Instructions to follow:
Keep only the lines of the material below that contain the word "width". Copy those lines.

☆ ☆ ☆

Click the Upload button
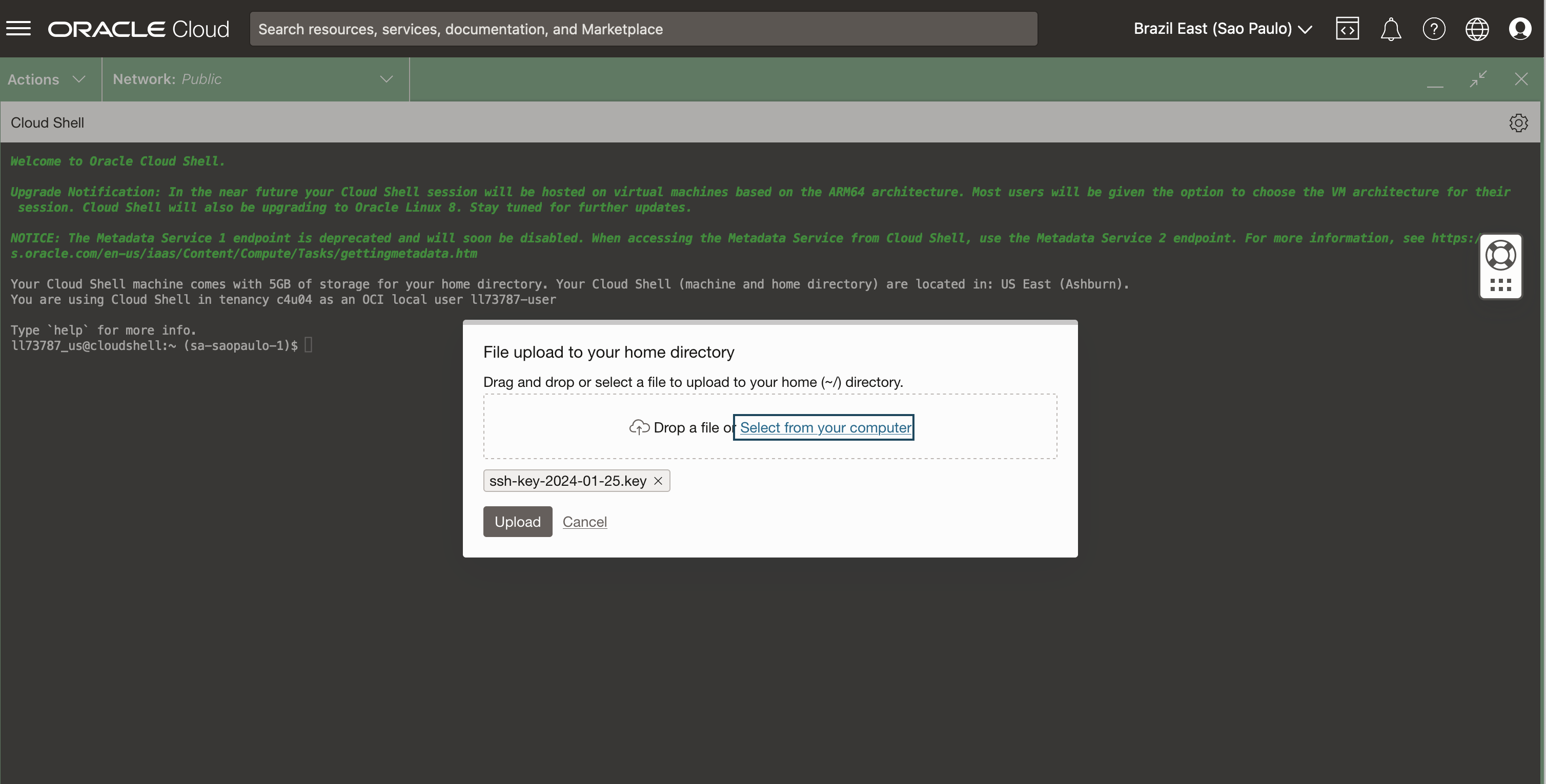 point(517,522)
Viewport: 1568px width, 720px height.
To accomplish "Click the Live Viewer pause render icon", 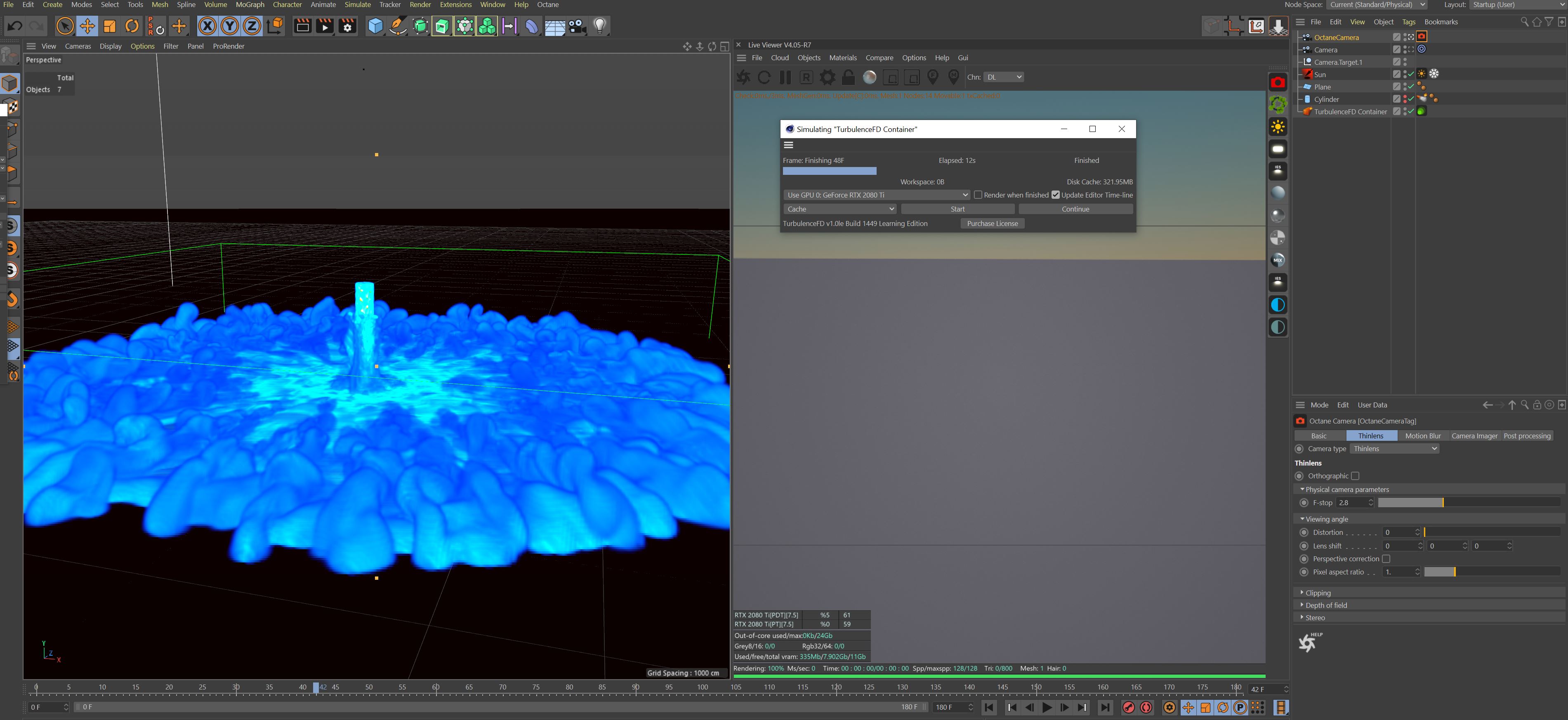I will pyautogui.click(x=785, y=77).
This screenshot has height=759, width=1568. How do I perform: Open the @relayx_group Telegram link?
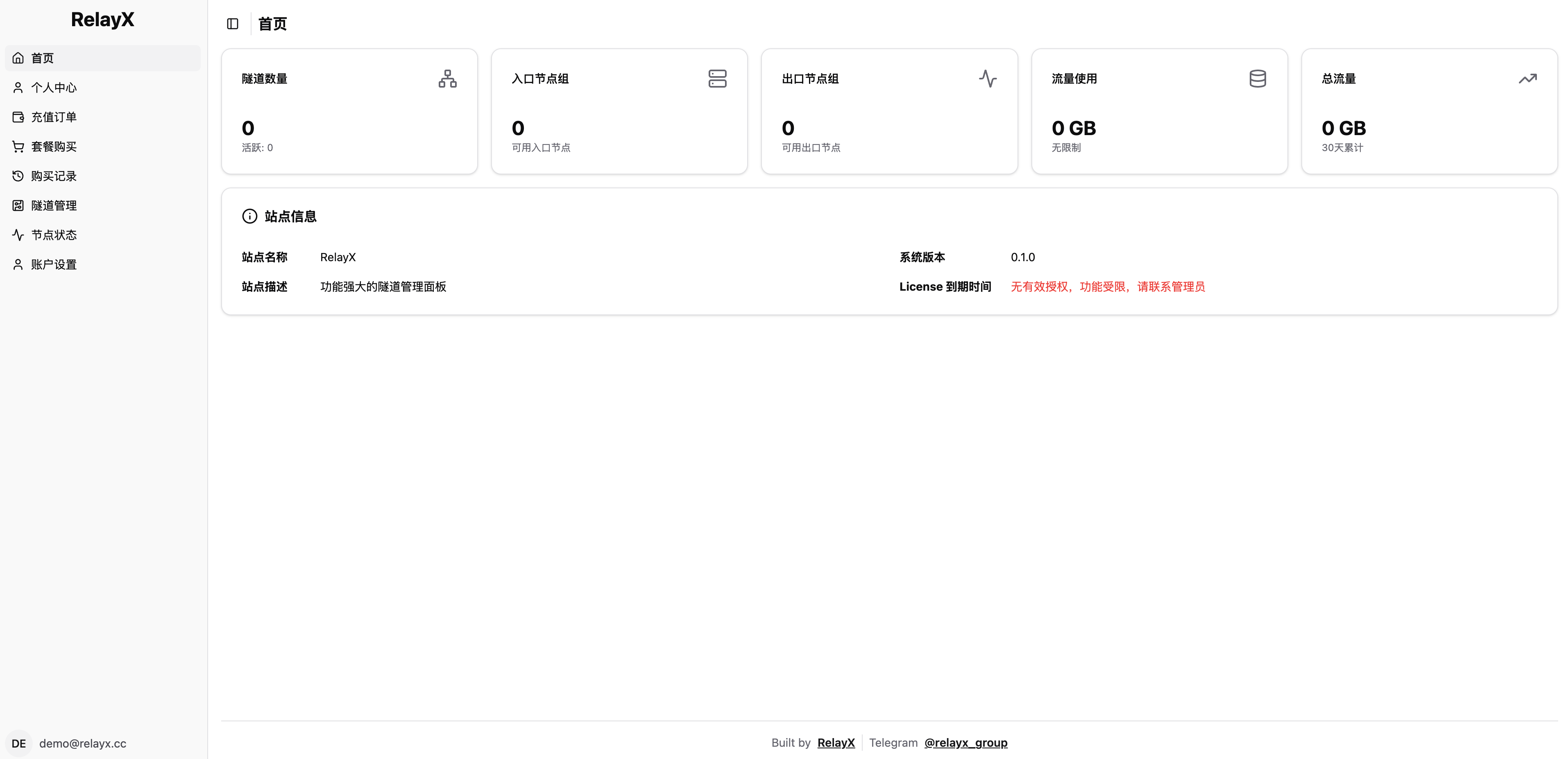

☆ ☆ ☆

Written response:
Viewport: 1568px width, 720px height.
This screenshot has height=759, width=1568. How do I perform: Open the @relayx_group Telegram link?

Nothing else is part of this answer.